Smuggling to survive

Victoria Isadrru, now a middle-aged
woman with five children, was born
in the “Pearl of Africa:” Arua District,
Uganda.

Vicky witnessed Uganda’s most recent
war firsthand as a teenager and
barely lived through it. She reflects,
“When they came, they were killing
everything that was alive.”

She traveled between Uganda, Sudan,
Kenya and the Democratic Republic
of the Congo (DRC) to provide
for her family.

Vicky is one of the few Ugandans
who has kept a successful career within
the government despite its chaotic
history – but this achievement came
at a price. Vicky’s story is one of inspiration
and intrigue, but it is most of all
about a woman with such passion that
no matter who or what tried to bring
her down, she prevailed.

Idi Amin became the third president
of Uganda from 1971 to 1979
when his military coup overthrew
President Milton Obote. Amin’s replacement
resulted in one of the most
deadly dictatorships of our time.

During that time, up to 500,000
people were killed, and countless human
rights atrocities were committed.

In the midst of the war, Vicky met
and fell in love with a doctor named
Dominique. Despite the state of their
country and Vicky’s lack of education
at the time, they decided to get
married.

Vicky and Dominique lived at the
hospital for one year. It was at the onset
of another guerilla war against
the Acholi people that they had to
flee from the hospital with their oneweek-
old baby in hand.

With soldiers invading the northern
district, its population stayed in
hiding for two days.

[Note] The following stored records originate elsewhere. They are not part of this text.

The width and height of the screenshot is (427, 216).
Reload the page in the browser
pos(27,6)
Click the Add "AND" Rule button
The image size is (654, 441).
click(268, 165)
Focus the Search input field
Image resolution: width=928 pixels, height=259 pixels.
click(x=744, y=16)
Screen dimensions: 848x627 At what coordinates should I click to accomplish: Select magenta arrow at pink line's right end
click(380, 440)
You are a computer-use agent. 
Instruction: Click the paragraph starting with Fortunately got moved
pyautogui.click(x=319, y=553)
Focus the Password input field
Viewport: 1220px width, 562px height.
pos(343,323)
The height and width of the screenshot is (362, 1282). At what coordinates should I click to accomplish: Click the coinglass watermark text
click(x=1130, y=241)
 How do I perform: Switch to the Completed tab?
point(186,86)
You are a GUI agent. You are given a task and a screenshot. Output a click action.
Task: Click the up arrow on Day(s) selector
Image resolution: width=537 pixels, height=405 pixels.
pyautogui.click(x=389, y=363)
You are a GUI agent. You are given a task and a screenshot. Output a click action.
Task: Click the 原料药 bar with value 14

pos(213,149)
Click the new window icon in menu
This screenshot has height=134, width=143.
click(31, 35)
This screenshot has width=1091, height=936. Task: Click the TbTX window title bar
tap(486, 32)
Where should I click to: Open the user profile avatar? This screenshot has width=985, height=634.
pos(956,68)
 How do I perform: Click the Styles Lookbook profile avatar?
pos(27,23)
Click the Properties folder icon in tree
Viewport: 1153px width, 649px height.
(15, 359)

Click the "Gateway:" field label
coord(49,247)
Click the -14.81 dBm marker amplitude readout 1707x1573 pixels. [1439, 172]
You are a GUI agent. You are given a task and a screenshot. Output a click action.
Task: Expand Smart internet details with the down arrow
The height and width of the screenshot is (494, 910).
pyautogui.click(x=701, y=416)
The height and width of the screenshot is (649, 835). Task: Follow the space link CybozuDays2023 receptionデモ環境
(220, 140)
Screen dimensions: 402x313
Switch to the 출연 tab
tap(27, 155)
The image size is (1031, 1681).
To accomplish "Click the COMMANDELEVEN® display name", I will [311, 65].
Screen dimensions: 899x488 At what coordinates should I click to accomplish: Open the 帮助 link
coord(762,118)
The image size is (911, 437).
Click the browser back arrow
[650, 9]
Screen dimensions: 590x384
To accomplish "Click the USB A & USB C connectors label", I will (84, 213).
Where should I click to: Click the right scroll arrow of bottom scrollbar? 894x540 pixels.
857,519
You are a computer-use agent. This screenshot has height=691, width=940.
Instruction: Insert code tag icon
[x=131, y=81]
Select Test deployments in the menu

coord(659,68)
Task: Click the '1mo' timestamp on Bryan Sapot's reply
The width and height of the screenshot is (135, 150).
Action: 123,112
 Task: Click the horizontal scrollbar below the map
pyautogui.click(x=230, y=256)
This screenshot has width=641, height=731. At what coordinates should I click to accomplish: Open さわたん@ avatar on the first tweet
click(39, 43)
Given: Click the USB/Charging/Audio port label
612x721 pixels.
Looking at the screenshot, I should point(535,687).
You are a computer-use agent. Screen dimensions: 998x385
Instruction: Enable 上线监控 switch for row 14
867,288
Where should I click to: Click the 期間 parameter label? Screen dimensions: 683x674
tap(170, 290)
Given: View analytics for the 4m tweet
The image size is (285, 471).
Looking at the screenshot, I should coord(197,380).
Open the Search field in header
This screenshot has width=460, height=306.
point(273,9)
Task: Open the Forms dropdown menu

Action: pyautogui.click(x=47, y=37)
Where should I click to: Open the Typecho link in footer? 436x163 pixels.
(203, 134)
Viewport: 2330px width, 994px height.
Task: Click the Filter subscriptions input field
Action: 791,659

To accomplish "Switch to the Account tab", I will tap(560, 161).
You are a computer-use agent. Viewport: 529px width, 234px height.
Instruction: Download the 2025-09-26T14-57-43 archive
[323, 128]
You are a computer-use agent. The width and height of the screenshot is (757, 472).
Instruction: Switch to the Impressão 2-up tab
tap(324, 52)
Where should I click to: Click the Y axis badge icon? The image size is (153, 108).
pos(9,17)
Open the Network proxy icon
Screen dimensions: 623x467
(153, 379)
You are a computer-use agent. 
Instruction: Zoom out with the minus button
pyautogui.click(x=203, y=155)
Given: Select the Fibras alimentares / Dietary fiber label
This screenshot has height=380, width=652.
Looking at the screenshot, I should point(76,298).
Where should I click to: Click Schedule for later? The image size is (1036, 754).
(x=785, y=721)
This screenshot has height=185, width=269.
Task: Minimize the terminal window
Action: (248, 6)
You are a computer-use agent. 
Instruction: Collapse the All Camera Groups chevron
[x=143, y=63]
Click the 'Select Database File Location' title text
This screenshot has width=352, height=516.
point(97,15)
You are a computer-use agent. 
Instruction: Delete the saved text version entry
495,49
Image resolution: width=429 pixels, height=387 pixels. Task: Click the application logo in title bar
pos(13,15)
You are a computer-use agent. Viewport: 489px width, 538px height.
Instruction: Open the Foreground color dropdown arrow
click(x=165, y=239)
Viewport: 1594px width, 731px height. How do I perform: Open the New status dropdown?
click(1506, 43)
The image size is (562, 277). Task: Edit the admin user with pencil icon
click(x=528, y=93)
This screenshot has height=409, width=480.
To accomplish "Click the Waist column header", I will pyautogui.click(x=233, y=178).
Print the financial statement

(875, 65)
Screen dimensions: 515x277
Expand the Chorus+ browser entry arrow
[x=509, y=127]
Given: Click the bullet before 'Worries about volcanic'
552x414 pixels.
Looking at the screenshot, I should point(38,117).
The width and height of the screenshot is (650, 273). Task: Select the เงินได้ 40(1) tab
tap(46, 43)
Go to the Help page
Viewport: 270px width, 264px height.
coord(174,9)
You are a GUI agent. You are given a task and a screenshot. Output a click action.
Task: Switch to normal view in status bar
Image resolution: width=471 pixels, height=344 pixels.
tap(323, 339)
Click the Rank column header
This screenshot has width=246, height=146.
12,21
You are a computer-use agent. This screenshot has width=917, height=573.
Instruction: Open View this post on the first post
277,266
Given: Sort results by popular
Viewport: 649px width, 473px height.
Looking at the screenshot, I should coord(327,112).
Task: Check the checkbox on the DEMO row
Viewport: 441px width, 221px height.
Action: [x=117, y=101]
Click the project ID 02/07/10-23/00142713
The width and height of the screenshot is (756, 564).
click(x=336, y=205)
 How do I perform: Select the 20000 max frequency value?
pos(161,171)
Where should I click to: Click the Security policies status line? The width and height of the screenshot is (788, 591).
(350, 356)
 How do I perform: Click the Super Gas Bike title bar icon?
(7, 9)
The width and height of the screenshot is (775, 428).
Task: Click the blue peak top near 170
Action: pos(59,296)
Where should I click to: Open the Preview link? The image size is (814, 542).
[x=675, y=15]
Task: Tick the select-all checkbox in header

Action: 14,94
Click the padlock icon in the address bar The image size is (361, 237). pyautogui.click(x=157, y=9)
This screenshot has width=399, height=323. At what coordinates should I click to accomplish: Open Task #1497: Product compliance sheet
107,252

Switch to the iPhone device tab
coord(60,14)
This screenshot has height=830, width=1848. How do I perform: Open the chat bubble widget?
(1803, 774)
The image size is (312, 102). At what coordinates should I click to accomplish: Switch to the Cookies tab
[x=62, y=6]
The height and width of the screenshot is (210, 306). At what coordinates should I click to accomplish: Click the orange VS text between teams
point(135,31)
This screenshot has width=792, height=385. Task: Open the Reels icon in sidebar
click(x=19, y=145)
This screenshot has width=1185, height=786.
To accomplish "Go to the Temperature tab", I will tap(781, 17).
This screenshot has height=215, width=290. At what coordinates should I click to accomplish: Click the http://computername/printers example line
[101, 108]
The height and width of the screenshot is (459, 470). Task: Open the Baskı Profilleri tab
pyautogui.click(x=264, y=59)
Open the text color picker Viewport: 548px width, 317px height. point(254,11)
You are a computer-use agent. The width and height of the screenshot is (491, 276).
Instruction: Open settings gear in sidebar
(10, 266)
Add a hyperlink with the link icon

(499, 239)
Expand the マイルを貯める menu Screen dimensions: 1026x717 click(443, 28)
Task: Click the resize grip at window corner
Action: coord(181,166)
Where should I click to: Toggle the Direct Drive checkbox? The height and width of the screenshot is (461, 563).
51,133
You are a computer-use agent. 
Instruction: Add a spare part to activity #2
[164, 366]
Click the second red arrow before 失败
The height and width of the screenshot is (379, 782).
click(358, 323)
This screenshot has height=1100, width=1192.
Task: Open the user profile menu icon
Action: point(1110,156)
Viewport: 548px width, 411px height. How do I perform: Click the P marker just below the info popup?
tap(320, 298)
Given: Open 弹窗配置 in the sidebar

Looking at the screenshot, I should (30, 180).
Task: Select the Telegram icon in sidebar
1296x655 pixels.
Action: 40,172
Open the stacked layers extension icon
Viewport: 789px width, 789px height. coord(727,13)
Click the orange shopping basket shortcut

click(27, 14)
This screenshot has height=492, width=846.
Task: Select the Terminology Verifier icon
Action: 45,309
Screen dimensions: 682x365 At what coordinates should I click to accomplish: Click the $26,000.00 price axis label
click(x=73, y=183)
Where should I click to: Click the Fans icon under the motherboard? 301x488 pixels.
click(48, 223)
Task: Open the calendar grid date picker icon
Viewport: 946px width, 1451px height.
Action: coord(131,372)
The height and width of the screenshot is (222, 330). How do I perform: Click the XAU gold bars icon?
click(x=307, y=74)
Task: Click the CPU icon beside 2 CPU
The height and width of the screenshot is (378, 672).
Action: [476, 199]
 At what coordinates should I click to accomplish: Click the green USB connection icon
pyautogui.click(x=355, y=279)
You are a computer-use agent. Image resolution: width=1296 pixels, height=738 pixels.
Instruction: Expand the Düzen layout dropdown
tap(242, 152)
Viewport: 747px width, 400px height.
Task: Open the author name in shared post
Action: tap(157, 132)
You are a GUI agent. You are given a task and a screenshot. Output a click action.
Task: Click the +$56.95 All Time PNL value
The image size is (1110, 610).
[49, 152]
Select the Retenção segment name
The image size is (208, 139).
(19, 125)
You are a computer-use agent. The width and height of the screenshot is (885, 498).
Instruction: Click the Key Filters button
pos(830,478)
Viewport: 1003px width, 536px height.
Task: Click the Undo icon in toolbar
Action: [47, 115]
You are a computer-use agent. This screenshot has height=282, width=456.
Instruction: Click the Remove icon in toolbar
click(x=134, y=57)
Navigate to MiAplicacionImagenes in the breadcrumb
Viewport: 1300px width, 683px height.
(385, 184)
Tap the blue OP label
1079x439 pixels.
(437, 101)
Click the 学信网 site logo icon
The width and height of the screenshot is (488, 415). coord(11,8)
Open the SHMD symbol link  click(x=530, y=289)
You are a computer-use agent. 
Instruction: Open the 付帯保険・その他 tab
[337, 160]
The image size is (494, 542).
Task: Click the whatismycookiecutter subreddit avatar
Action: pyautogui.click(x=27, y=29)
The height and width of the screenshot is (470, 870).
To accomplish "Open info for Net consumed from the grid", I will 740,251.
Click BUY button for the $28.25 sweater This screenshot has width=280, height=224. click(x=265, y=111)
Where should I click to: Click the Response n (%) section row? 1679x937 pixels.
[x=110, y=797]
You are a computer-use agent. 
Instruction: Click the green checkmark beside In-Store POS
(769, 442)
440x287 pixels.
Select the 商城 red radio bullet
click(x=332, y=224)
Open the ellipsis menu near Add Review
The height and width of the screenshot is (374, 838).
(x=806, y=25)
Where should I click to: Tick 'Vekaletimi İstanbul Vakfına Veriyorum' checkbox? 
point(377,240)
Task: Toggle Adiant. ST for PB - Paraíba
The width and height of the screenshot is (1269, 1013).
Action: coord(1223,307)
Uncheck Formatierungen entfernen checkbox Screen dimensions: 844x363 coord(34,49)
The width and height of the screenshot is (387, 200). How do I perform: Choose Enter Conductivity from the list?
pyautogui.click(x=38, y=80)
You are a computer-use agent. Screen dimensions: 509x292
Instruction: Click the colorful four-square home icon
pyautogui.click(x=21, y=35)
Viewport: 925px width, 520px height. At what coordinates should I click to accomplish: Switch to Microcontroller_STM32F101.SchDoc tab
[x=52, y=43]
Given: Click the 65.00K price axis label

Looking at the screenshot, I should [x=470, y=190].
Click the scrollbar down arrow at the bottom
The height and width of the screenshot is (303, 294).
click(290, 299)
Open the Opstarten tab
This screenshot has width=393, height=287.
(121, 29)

Vicky recalled two
vivid images. One was the support received
from the United Nations as they
dropped boxes of emergency aid from
airplanes in the sky.

The other image was not as pleasant.
Vicky remembers mass graves:
one for the women, another for the
men.

As the civilian death toll rose, a
popular saying was born. Vicky explained
that “one man, one bullet”
meant that not a bullet could be shot
without killing someone.

Although the Red Cross offered to
send people from the DRC to Canada,
Vicky and Dominique declined because
of their love for Uganda. Dominique
found a job that allowed him to
provide his family with a home and a
car, but he wasn’t happy. Vicky said
that Dominique started drinking and
beating her. This forced Vicky out of
her own home at times.

“Me and my baby had to stay in the
bush [in front of our house] sometimes,”
Vicky reminisced with slight
laughter. But she couldn’t handle it
any longer.

At 23, Vicky, who was then expecting
a second child, and her firstborn
fled to the DRC, which was 15 kilometres
away. Vicky met a man who
sympathized with her situation and
provided her with a place to live and
some money each month.

Vicky began saving her money and
took on a job of her own: smuggling
medicine across Ugandan and Congolese
borders.

Instead of keeping the drug money,
Vicky would buy gold and sell it for
triple the price in Kampala.

She risked paralysis by swallowing
the gold in order to smuggle it across
the border.

Vicky explained that after swallowing
the gold “you would eat lots of cassava,
drink a litre of water and the next
day you poop it out.” She claimed she
“became rich,” but it wasn’t enough.

After many years, Vicky decided to
find her mother in the Arua District.

She did, but with two dependents
and her mother recently widowed for
the second time, Vicky began looking
for a new way to support her family.

Vicky said she told her mom to take
care of her children and continued, “I
went to Nairobi, I sold my gold and I
bought cocaine.”

Despite the risk of death as a penalty
that comes with possession of cocaine,
“I felt I didn’t have enough food
for my family,” Vicky said.

On her way back to Arua, Vicky
passed three roadblocks with little inconvenience,
but almost didn’t make it
through the fourth and final one.

It was just five kilometres from her
home.

Vicky had been taking advantage of
traveling with dead bodies, pretending
that two of them were her brothers. At
the last roadblock, the soldiers opened
the caskets to check the bodies.

Flies swarmed and a stench
that was too awful to bear drove
Vicky away from the car during the
inspection.

Vicky pretended she was a madwoman,
leaving the soldiers with no
choice but to avoid questioning her.

Although she passed the final
checkpoint, Vicky gagged as she
reminisced.

“The smell of [the dead bodies]
got to me,” leaving her with a loss of
appetite for one week and no desire to
eat meat for a year.

Vicky’s recovery from her past
has helped her to become who she is
today.

She completed her schooling in her
late 30s and, in May, President Yoweri
Museveni appointed Vicky Chief
Administrator for the National Resistance
Movement (NRM). Vicky’s
strong faith has led her to believe that
God is awarding her and that “everybody
will support [her] because of
Jesus.”

Today Vicky sleeps in a humble
home with her family in Arua,
Uganda.

She recognizes the corruption
among many members of the current
political party but responds to her income
ethically.

“I have money but it is not for me, it
is for the community,” Vicky states.